Greta’s address to the UN Climate Summit was extremely impassioned. Trump’s continued denials of wrongdoing similarly appeal to emotion. The language of the Prime Minister and the ensuing spectacle in the House of Commons the day after it was resumed was toxically angry and intemperate. These emotive speeches are also symbols of the Climate of Change. The manner of the message gets a lot of airtime. But the central messages of all three are impactful. Thunberg’s plea is that business as usual will destroy the climate with disastrous consequences, Trump’s denials are now about personal victimisation and Johnson’s outbursts in the Commons are about the will of the people (that Brexit must occur and shortly). Emotional language and delivery gets media and social media attention. Pelosi’s impeachment announcements do too and so do Lady Hale’s judgment proclamations, but they are delivered very calmly. There are other emotional statements too and some others that are not. There are more school strikes this week, but it’s not as heated.

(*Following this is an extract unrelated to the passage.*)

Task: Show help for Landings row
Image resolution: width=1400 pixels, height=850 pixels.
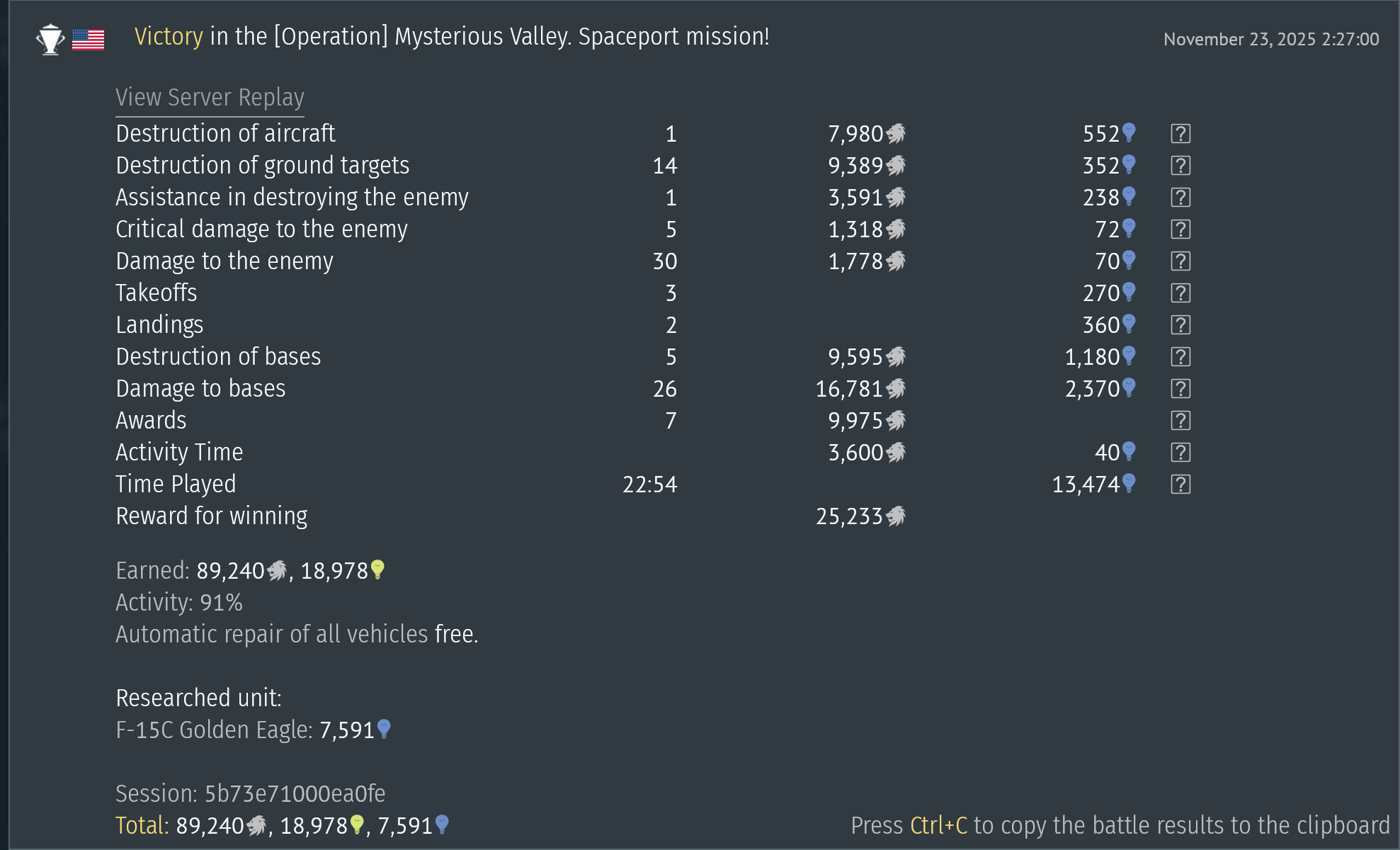Action: click(1180, 325)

Perhaps this coming week, President Trump will calm down too. The Speaker of the House of Commons has explicitly told MPs to do so, and they already seem to be obeying. Former UK PM John Major decried the behaviour publicly (which doesn’t happen very often at all in England).
Whether or not Greta Thunberg’s school strikers can get the UN, national governments and their nations’ societies to more effectively address climate change challenges remains to be seen. I’m optimistic that this is a milestone along the way. The same can be said about the impeachment of President Donald Trump, although I’d prefer he be defeated at the the 2020 election. As for Brexit and UK Parliament, I’m less enthused. As a remainer, I hope for a confirmatory referendum (that votes remain) and a General Election. But I’m nowhere near confident in that outcome at all and quite fearful of the consequences if Britain crashes out. Both Donald Trump and Boris Johnson have disgraced themselves in office. The UN has failed on climate. The people need to act now, as their broken institutions are not working in their interests. That’s probably the biggest issue underlying this Climate of Change.